By customizing a variety of technologies, Assistive Technologist Bocar Ndiaye and volunteer Yih Lerh Huang have found simple solutions to complex communication challenges. Today, approximately 50 of the 336 patients at Saint-Vincent Hospital, which operates the province’s largest Complex Continuing Care program, are using open source software and hardware and everyday objects (such as headbands), to remain connected to family and friends.
“Unfortunately, many of our patients have lost the ability to use their hands and their voices in a traditional sense. We create the opportunity to communicate when nothing else is available,” said Bocar Ndiaye. “By working closely with our patients and their families we can customize solutions for them.”
Using mainstream technology and tools, Bocar and Yih Lerh are able to help bring the outside world in for patients who otherwise would be unable to communicate. Small and simple tasks such as changing the channel on the television or adjusting the volume on the radio allow patients to enjoy little pleasures and have a better quality of life.
“If the patient wants to control the TV or make a phone call, but physically isn’t able to do it, we use different types of sensors – touch sensors or light sensors – that we customize for that patient who has limited hand or head movement,” said Ndiaye.
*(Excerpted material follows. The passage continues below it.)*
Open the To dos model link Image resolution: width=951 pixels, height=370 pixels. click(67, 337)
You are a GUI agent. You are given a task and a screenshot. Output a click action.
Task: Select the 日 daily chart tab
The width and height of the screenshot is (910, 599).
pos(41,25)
The devices are attached to the patients using hair bands. Some of the wiring is also protected by cases for glasses. Ndiaye and Huang work on a shoestring budget, but have been able to custom-tailor devices for dozens of patients.
For seven years, Molly Knox has been a patient at Saint-Vincent Hospital. With Bocar’s help and that of his team, she now just has to move her head to control her iPad, meaning now she can watch Netflix and Skype with her friends and family around the world. On her head – making this all possible – is a simple, everyday headband that has been customized to enable her to control the computer.
“It’s made a big difference,” she said. “I can go anywhere on Google. I can talk to friends.”
“I am so proud of the passion and commitment of this small but mighty team of employees and volunteers,” said president and CEO, Bernie Blais. “If there is something Bruyère can do to help our patients – we will.” Combining dedicated high-cost healthcare devices with low cost hobbyist parts such as capacitive touch sensors, infra-red (IR) light sensors and gyroscopes, and working closely with a wheelchair technician, occupational therapists and speech language pathologists, Bruyère affords patients’ life-changing projects on a shoestring budget. “This team works hard and develops solutions that change lives,” says Mr. Blais. “We picture a day when the team has philanthropic support so even more lives will be transformed.”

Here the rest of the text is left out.